* [Your task] Keeping every character as it is, transcribe the entries below.

Saved data entries
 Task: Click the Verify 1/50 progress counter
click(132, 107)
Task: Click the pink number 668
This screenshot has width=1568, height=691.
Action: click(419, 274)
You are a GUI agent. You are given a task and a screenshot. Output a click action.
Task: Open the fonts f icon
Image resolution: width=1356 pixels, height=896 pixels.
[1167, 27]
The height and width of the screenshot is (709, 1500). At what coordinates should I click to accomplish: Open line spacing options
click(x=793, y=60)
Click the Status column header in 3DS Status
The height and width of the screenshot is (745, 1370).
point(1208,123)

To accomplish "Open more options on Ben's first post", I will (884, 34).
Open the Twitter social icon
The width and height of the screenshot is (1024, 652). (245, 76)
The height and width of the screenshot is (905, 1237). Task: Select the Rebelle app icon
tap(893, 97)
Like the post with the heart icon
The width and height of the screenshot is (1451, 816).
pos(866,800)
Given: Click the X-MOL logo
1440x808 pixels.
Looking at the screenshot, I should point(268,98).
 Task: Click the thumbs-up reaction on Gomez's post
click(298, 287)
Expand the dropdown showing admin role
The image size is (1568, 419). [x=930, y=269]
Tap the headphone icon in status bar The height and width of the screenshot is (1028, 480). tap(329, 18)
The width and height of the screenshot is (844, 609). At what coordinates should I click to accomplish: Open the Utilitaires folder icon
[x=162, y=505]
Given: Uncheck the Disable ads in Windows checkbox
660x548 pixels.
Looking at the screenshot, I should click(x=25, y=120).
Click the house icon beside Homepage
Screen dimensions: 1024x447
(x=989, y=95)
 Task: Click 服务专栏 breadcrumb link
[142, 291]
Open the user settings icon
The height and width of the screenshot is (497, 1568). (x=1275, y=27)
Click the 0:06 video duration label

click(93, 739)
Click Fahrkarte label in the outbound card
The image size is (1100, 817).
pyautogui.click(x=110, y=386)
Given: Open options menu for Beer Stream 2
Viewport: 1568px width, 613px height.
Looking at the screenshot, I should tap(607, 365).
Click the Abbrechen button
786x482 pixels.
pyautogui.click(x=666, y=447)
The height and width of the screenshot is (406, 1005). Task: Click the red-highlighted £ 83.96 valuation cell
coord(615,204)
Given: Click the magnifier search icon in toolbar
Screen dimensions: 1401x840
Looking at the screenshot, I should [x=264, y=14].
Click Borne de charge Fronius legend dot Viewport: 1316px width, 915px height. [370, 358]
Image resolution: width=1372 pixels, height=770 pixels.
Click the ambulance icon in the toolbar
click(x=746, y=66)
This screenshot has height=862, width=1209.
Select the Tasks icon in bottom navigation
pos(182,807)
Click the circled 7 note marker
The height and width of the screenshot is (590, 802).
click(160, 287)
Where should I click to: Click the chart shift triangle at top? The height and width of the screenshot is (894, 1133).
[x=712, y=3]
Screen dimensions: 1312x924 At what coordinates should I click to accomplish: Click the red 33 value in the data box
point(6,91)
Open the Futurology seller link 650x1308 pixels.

* [Solution for this problem]
 Task: Click the Verify 1/50 progress counter
click(132, 107)
Task: Click the pink number 668
This screenshot has width=1568, height=691.
Action: click(419, 274)
You are a GUI agent. You are given a task and a screenshot. Output a click action.
Task: Open the fonts f icon
Image resolution: width=1356 pixels, height=896 pixels.
[1167, 27]
The height and width of the screenshot is (709, 1500). At what coordinates should I click to accomplish: Open line spacing options
click(x=793, y=60)
Click the Status column header in 3DS Status
The height and width of the screenshot is (745, 1370).
point(1208,123)

To accomplish "Open more options on Ben's first post", I will (884, 34).
Open the Twitter social icon
The width and height of the screenshot is (1024, 652). (245, 76)
The height and width of the screenshot is (905, 1237). Task: Select the Rebelle app icon
tap(893, 97)
Like the post with the heart icon
The width and height of the screenshot is (1451, 816).
pos(866,800)
Given: Click the X-MOL logo
1440x808 pixels.
Looking at the screenshot, I should point(268,98).
 Task: Click the thumbs-up reaction on Gomez's post
click(298, 287)
Expand the dropdown showing admin role
The image size is (1568, 419). [x=930, y=269]
Tap the headphone icon in status bar The height and width of the screenshot is (1028, 480). tap(329, 18)
The width and height of the screenshot is (844, 609). At what coordinates should I click to accomplish: Open the Utilitaires folder icon
[x=162, y=505]
Given: Uncheck the Disable ads in Windows checkbox
660x548 pixels.
Looking at the screenshot, I should click(x=25, y=120).
Click the house icon beside Homepage
Screen dimensions: 1024x447
(x=989, y=95)
 Task: Click 服务专栏 breadcrumb link
[142, 291]
Open the user settings icon
The height and width of the screenshot is (497, 1568). (x=1275, y=27)
Click the 0:06 video duration label

click(93, 739)
Click Fahrkarte label in the outbound card
The image size is (1100, 817).
pyautogui.click(x=110, y=386)
Given: Open options menu for Beer Stream 2
Viewport: 1568px width, 613px height.
Looking at the screenshot, I should tap(607, 365).
Click the Abbrechen button
786x482 pixels.
pyautogui.click(x=666, y=447)
The height and width of the screenshot is (406, 1005). Task: Click the red-highlighted £ 83.96 valuation cell
coord(615,204)
Given: Click the magnifier search icon in toolbar
Screen dimensions: 1401x840
Looking at the screenshot, I should [x=264, y=14].
Click Borne de charge Fronius legend dot Viewport: 1316px width, 915px height. [370, 358]
Image resolution: width=1372 pixels, height=770 pixels.
Click the ambulance icon in the toolbar
click(x=746, y=66)
This screenshot has height=862, width=1209.
Select the Tasks icon in bottom navigation
pos(182,807)
Click the circled 7 note marker
The height and width of the screenshot is (590, 802).
click(160, 287)
Where should I click to: Click the chart shift triangle at top? The height and width of the screenshot is (894, 1133).
[x=712, y=3]
Screen dimensions: 1312x924 At what coordinates should I click to accomplish: Click the red 33 value in the data box
point(6,91)
Open the Futurology seller link 650x1308 pixels.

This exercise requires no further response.